◆ **Exercise**
Turn every row below into a numbered list, skipping blank lines and leaving the pictures out.

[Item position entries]

——

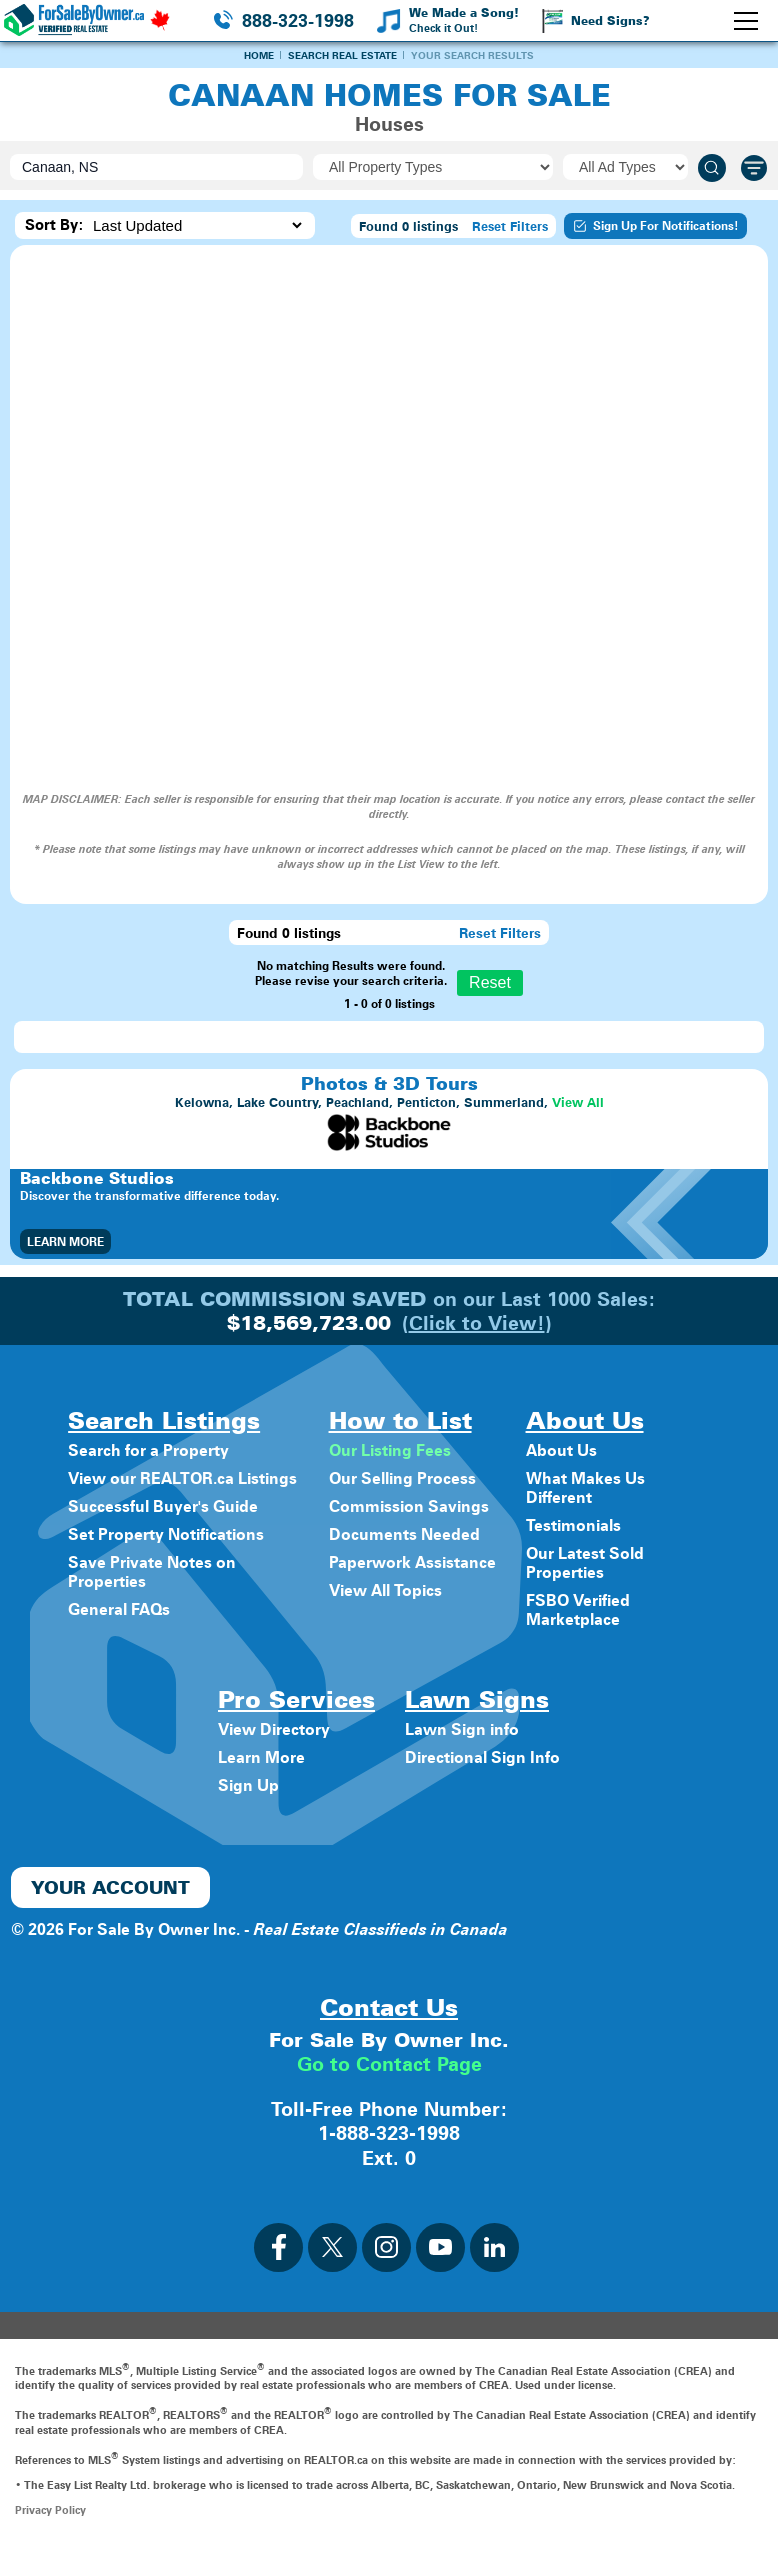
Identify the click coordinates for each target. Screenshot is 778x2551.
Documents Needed (404, 1534)
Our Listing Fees (390, 1450)
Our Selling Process (402, 1478)
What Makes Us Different (585, 1488)
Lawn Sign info (462, 1729)
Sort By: (54, 225)
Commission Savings (409, 1506)
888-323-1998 (298, 20)
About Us (561, 1450)
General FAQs (119, 1609)
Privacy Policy (50, 2508)
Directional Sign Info (482, 1757)
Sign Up (248, 1785)
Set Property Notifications (166, 1534)
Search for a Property (148, 1450)
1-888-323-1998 (389, 2132)
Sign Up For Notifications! (655, 226)
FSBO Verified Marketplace (578, 1610)
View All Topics (385, 1590)
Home (259, 55)
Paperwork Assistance (412, 1562)
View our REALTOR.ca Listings (182, 1478)
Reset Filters (510, 226)
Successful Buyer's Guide (163, 1506)
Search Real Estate (342, 55)
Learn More (65, 1241)
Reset (490, 982)
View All (578, 1102)
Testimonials (573, 1525)
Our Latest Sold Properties (585, 1563)
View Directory (274, 1729)
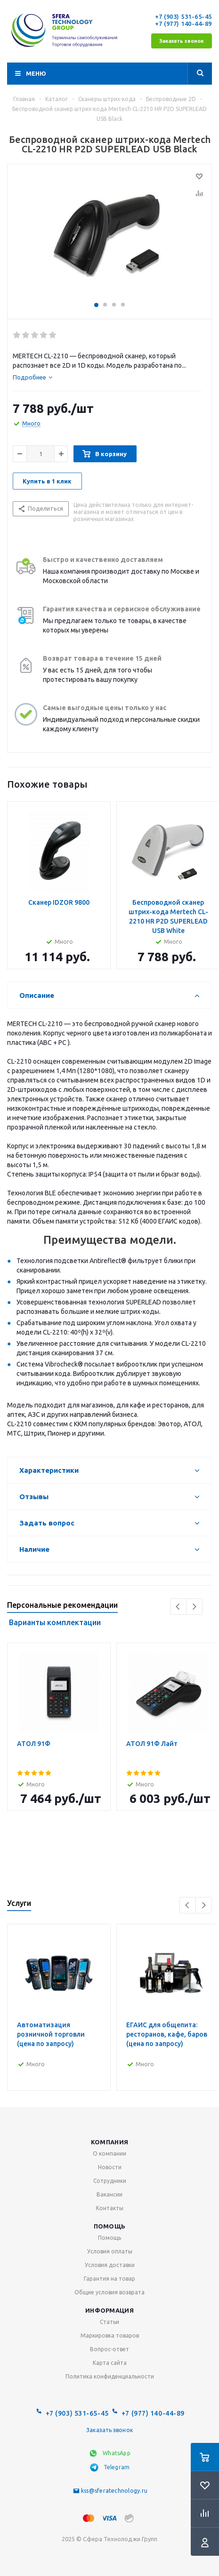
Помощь (110, 2226)
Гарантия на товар (109, 2279)
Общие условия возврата (109, 2292)
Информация (109, 2310)
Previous (178, 1606)
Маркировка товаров (110, 2335)
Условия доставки (110, 2265)
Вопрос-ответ (109, 2349)
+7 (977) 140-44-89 (183, 23)
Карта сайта (110, 2363)
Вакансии (109, 2194)
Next (194, 1606)
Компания (109, 2142)
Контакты (109, 2208)
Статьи (109, 2322)
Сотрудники (109, 2181)
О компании (109, 2153)
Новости (110, 2167)
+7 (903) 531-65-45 (183, 16)
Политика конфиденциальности (109, 2376)
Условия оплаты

——

◆ **Answer for this exercise**
1. Identify the click coordinates for each target. Screenshot is 778x2551.
2. Documents Needed (404, 1534)
3. Our Listing Fees (390, 1450)
4. Our Selling Process (402, 1478)
5. What Makes Us Different (585, 1488)
6. Lawn Sign info (462, 1729)
7. Sort By: (54, 225)
8. Commission Savings (409, 1506)
9. 888-323-1998 (298, 20)
10. About Us (561, 1450)
11. General FAQs (119, 1609)
12. Privacy Policy (50, 2508)
13. Directional Sign Info (482, 1757)
14. Sign Up (248, 1785)
15. Set Property Notifications (166, 1534)
16. Search for a Property (148, 1450)
17. 1-888-323-1998 (389, 2132)
18. Sign Up For Notifications! (655, 226)
19. FSBO Verified Marketplace (578, 1610)
20. View All Topics (385, 1590)
21. Home (259, 55)
22. Paperwork Assistance (412, 1562)
23. View our REALTOR.ca Listings (182, 1478)
24. Reset Filters (510, 226)
25. Successful Buyer's Guide (163, 1506)
26. Search Real Estate (342, 55)
27. Learn More (65, 1241)
28. Reset (490, 982)
29. View All (578, 1102)
30. Testimonials (573, 1525)
31. Our Latest Sold Properties (585, 1563)
32. View Directory (274, 1729)
33. Помощь (110, 2226)
34. Гарантия на товар (109, 2279)
35. Общие условия возврата (109, 2292)
36. Информация (109, 2310)
37. Previous (178, 1606)
38. Маркировка товаров (110, 2335)
39. Условия доставки (110, 2265)
40. Вопрос-ответ (109, 2349)
41. +7 (977) 140-44-89 (183, 23)
42. Карта сайта (110, 2363)
43. Вакансии (109, 2194)
44. Next (194, 1606)
45. Компания (109, 2142)
46. Контакты (109, 2208)
47. Статьи (109, 2322)
48. Сотрудники (109, 2181)
49. О компании (109, 2153)
50. Новости (110, 2167)
51. +7 (903) 531-65-45 (183, 16)
52. Политика конфиденциальности (109, 2376)
53. Условия оплаты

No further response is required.